2.2.2. Pro-Inflammatory Modulation of IFN-γR Signalling Pathways

Interestingly, reports of statins enhancing pro-inflammatory signalling have not cited the involvement of IFN-γR pathways. Indeed, although simvastatin pre-treatment was found to enhance IL-12p40 and TNFα production in murine macrophages stimulated with both IFN-γ and L. monocytogenes infection [102], the researchers highlighted that this was most likely to be the result of TLR-mediated signalling pathways as they found that IFN-γ treatment alone in macrophages had no effect on pro-inflammatory cytokine production. Moreover, in agreement with anti-inflammatory reports, they noted a decreased surface expression of MHC-II. Another study by Linnenberger et al. agreed with this finding that statin treatment had no effect on macrophage stimulation by IFN-γ (despite enhancing LPS-induced expression of TNF, IL-1β, and IL-6) [75].

2.3. Statins Play Roles in Macrophage Differentiation

Alongside their effects on inflammatory signalling pathways, more recent studies have suggested that statins may directly alter the differentiation of macrophages in vitro.
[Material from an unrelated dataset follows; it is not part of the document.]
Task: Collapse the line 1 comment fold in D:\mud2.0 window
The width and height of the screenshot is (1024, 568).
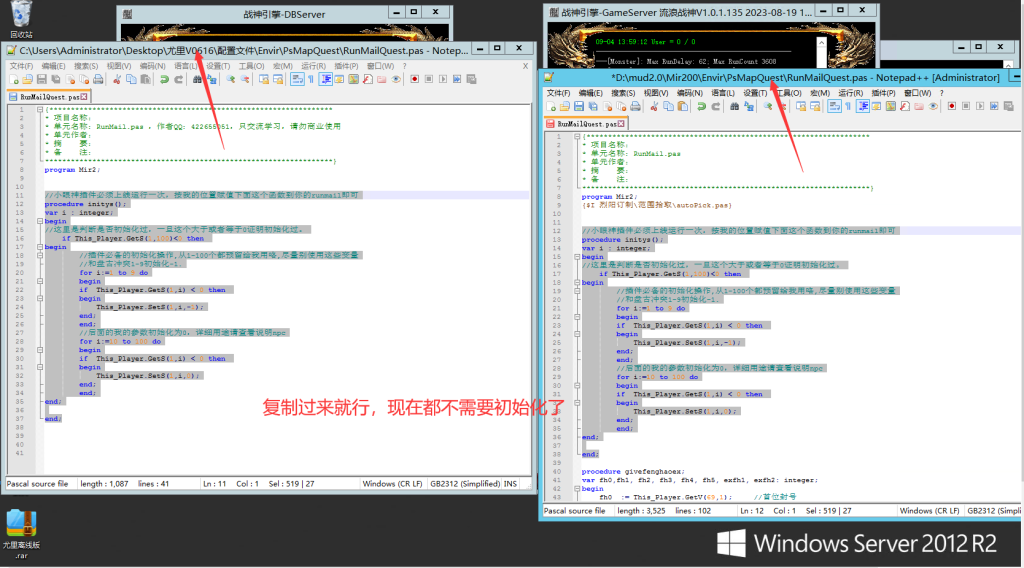Action: tap(576, 137)
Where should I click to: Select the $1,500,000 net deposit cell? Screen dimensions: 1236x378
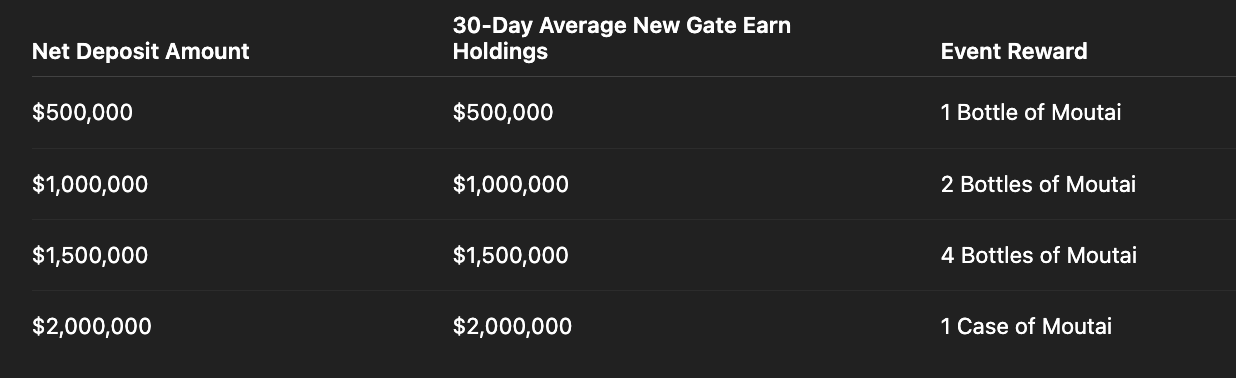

In one study, atorvastatin enhanced an IL-4-induced M2 phenotype via p38 MAPK-dependent PPARγ activation when added at the start of the differentiation process [64]. However, in other work, macrophages differentiated overnight in the presence of fluvastatin were more reactive to LPS stimulation than those that were not, characterised by a greater secretion of IL-1β and IL-6 and dependent on Rac1-geranylgeranylation [68]. Taken together, these studies suggest that macrophages differentiated in the presence of statins may be more immune-responsive to various stimuli and therefore can enhance either pro or anti-inflammatory functions depending on the particular stimulating agents they are exposed to.